Hm... wir sehen ja auch nur die Aufgabenstellung und dort steht:


rosima26 hat gesagt.:


> Entwickeln Sie einen Algorithmus





rosima26 hat gesagt.:


> Entwickeln Sie in Java eine Methode public int wandern(Tor tor) (in Klasse Wandern),



Was die Aufgabe selbst betrifft: vielleicht mal aufzeichnen. Wichtig: Du weißt nicht, wo das Tor ist. Die Kunst besteht darin, dass das Ergebnis in O(d) liegen soll. Du kannst also nicht einfach links/rechts alternierend die Zahl der Schritte erhöhen, denn dann wäre das Ergebnis 1+2+3+4+...+d = (d² + d)/2, der Algorithmus läge also in O(d²).


----------



## rosima26 (7. Mai 2022)

Danke, hab mir das mal mit so nem Baumdiagramm versucht aufzuzeichnen... Die Position von dem Tor muss ich aber ja schon angeben, das macht ja sonst garkeinen Sinn oder


----------



## mihe7 (7. Mai 2022)

rosima26 hat gesagt.:


> Die Position von dem Tor muss ich aber ja schon angeben, das macht ja sonst garkeinen Sinn oder


Wo? Was ich oben meinte ist, dass Du im Algorithmus die Position vorab nicht kennst.


----------



## rosima26 (7. Mai 2022)

Achso ja.

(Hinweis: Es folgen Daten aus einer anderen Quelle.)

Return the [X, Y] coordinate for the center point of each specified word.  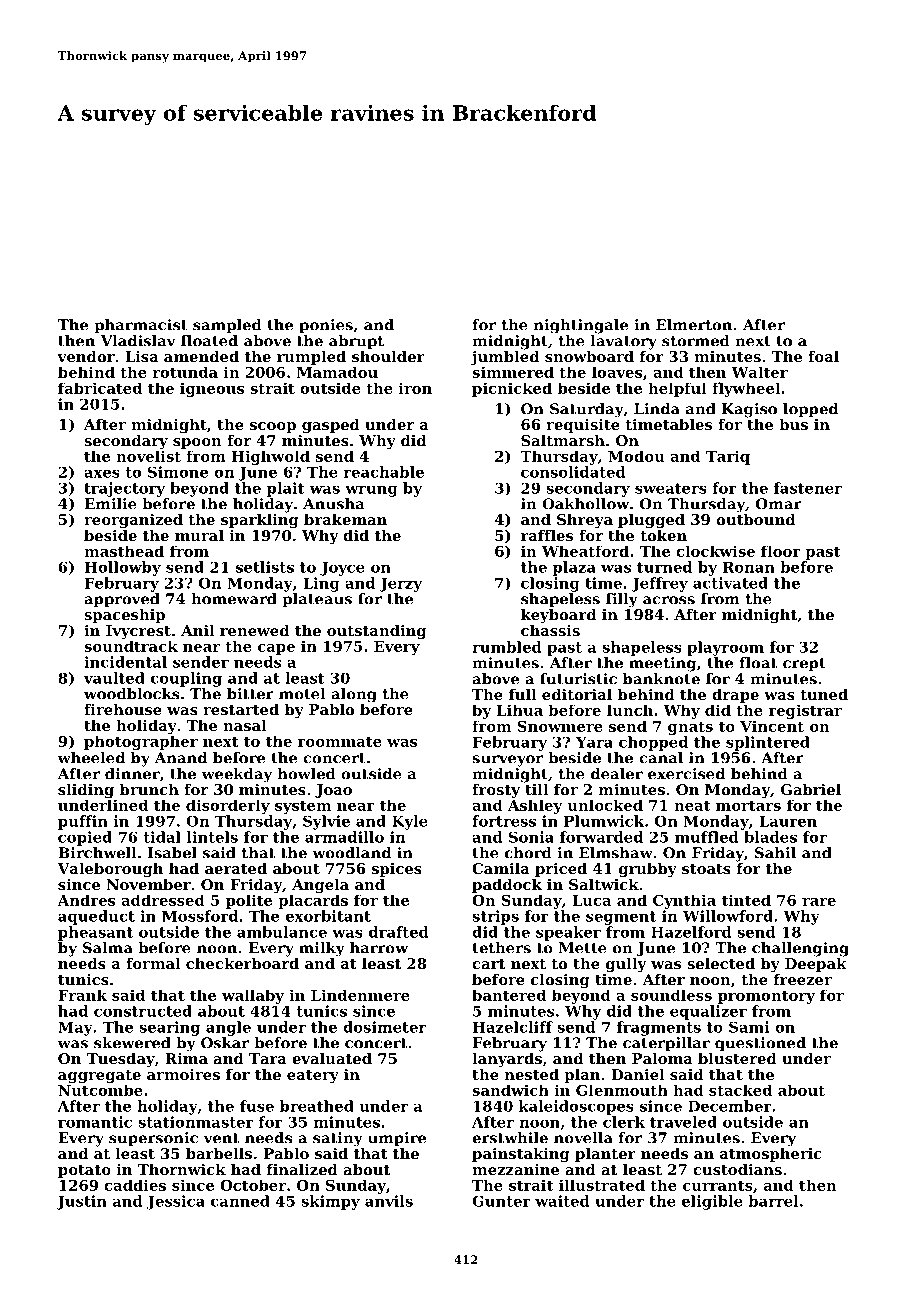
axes [102, 473]
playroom [725, 648]
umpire [397, 1139]
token [663, 535]
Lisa [142, 356]
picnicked [512, 389]
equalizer [708, 1012]
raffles [547, 535]
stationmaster [196, 1122]
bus [793, 424]
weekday [237, 775]
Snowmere [560, 726]
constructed [143, 1011]
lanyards [507, 1060]
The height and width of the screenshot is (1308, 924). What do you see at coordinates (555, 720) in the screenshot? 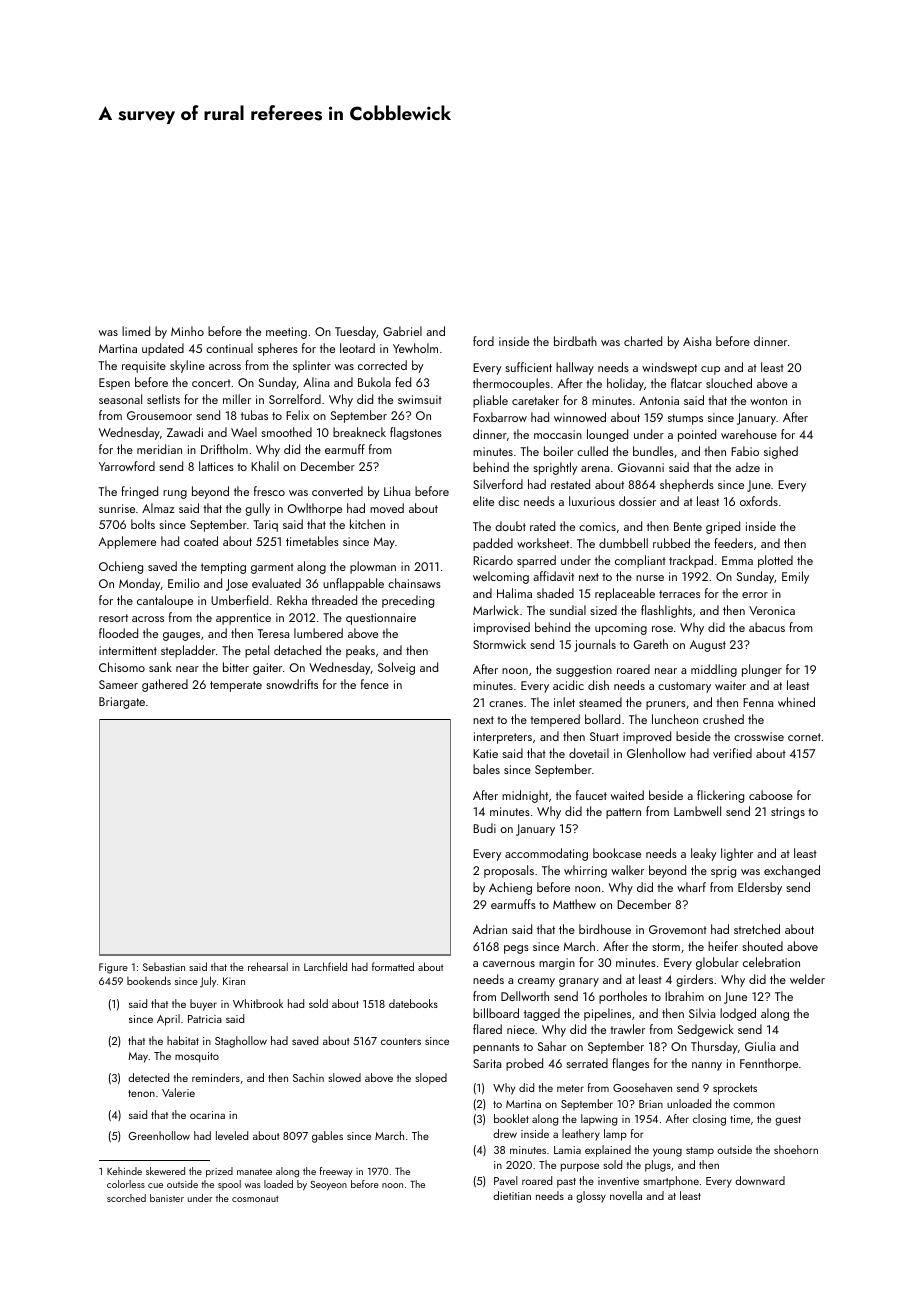
I see `tempered` at bounding box center [555, 720].
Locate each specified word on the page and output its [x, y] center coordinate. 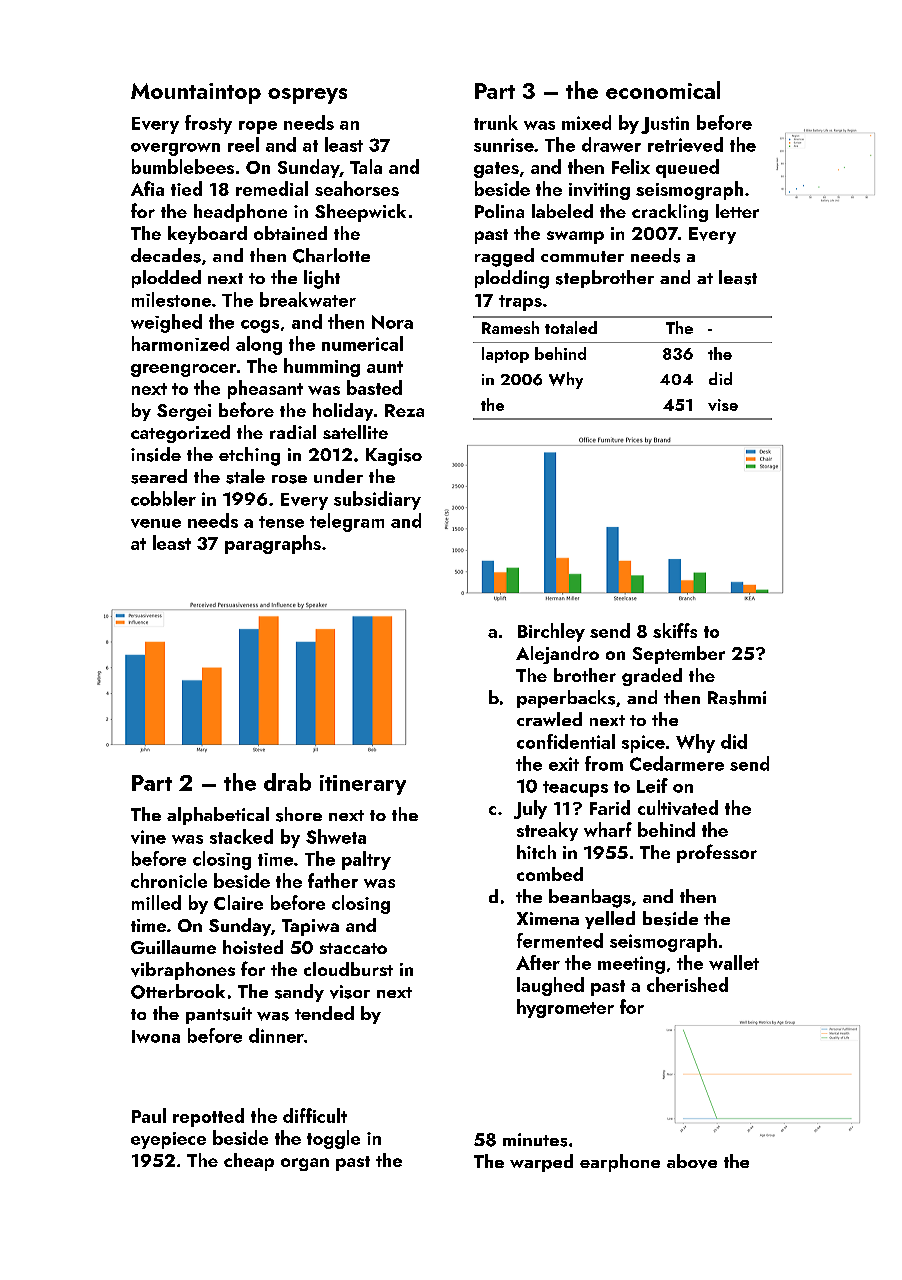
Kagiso [394, 457]
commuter [582, 256]
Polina [499, 211]
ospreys [307, 96]
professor [717, 853]
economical [663, 90]
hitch [536, 852]
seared [159, 476]
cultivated [678, 807]
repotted [208, 1117]
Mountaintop [196, 93]
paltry [366, 860]
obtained [290, 233]
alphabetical [218, 816]
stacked [241, 836]
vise [723, 405]
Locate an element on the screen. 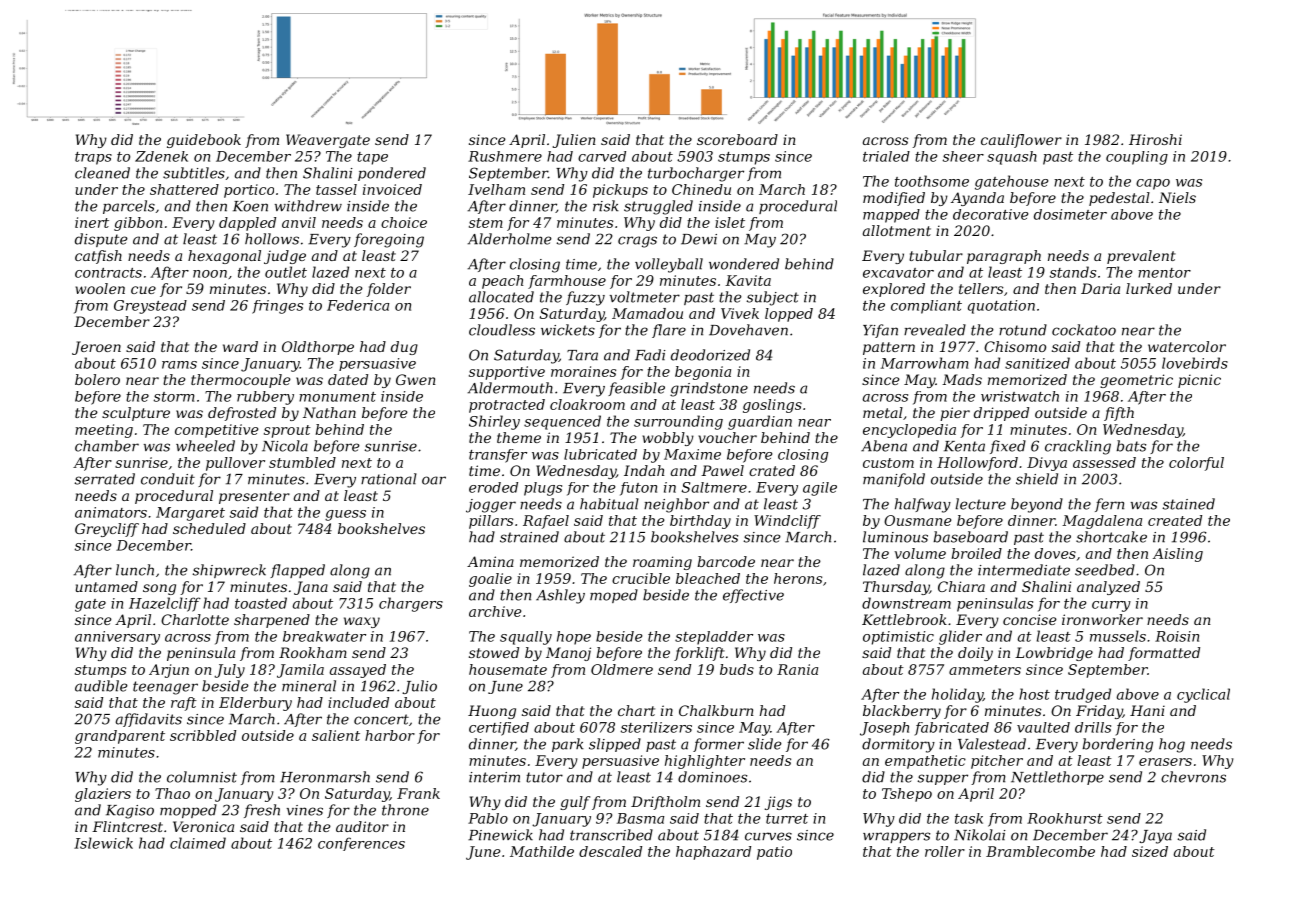 Image resolution: width=1308 pixels, height=924 pixels. Mathilde is located at coordinates (542, 851).
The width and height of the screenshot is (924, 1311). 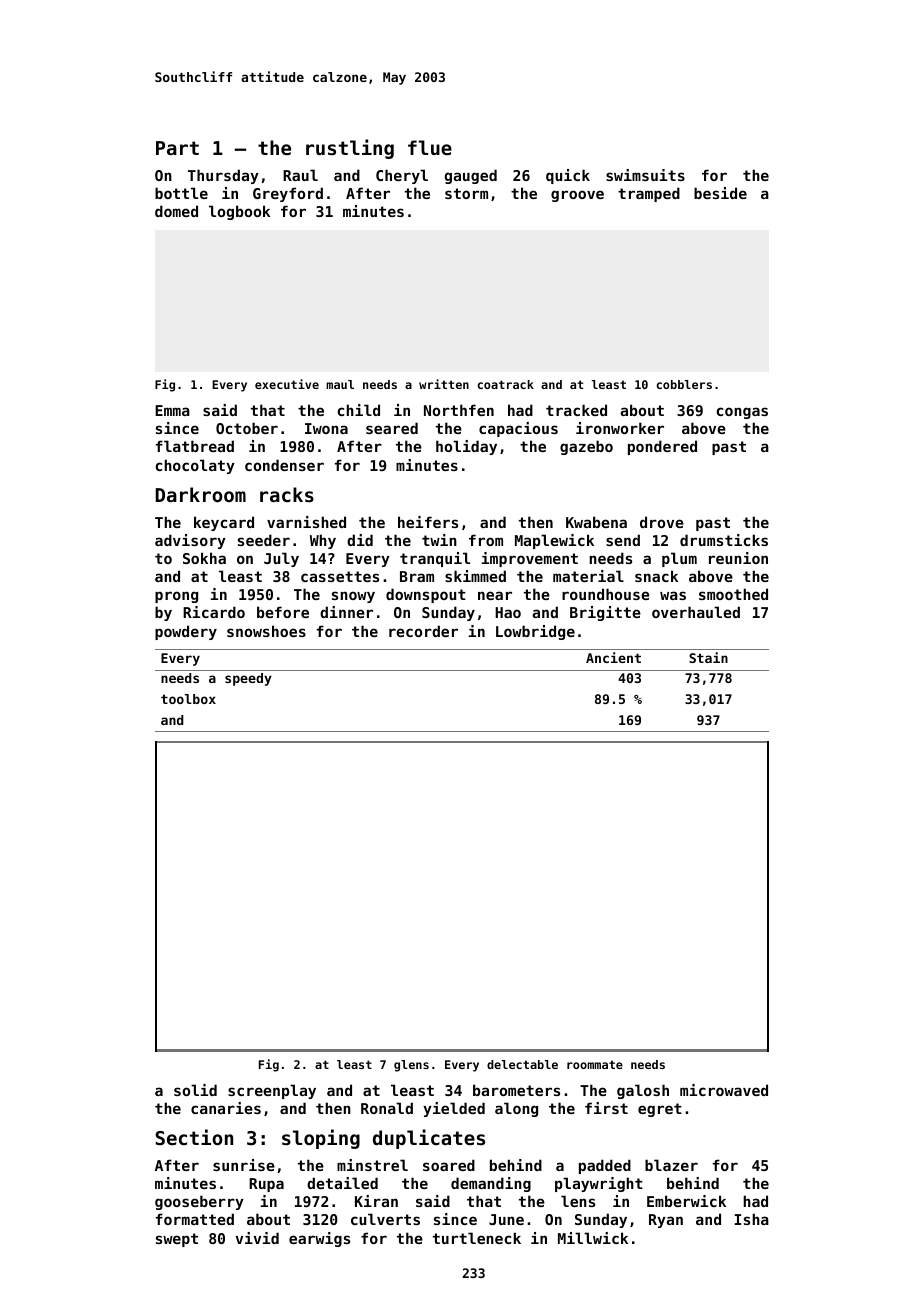 What do you see at coordinates (195, 1090) in the screenshot?
I see `solid` at bounding box center [195, 1090].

Das mit dem links/rechts alternierend hab ich mir auch gedacht. Aber das geht ja offensichtlich nicht. Fragt sich nur wie man das in linearer Komplexität durchführt...


----------



## mihe7 (7. Mai 2022)

Wie sehen denn die Klassen aus? Gibts evtl. auch ein Bild zur Aufgabe?


----------



## rosima26 (8. Mai 2022)

Das hier war ein Tipp, sonst garnichts : "Anders formuliert geht es darum eine beliebig große ganze Zahl zu finden wobei man fragen kann ob die aktuelle Position die gesuchte Zahl ist und sie um eins erhöhen oder reduzieren kann. Die Gesamtzahl der Erhöhungen und Reduzierungen soll dabei in einem linearen Verhältnis zur gesuchten Zahl stehen. "


----------



## rosima26 (8. Mai 2022)

So habe ich mir das anfangs vorgestellt aber da wäre der Aufwand ja 2^n was ja völliger Unsinn wäre


----------



## rosima26 (8. Mai 2022)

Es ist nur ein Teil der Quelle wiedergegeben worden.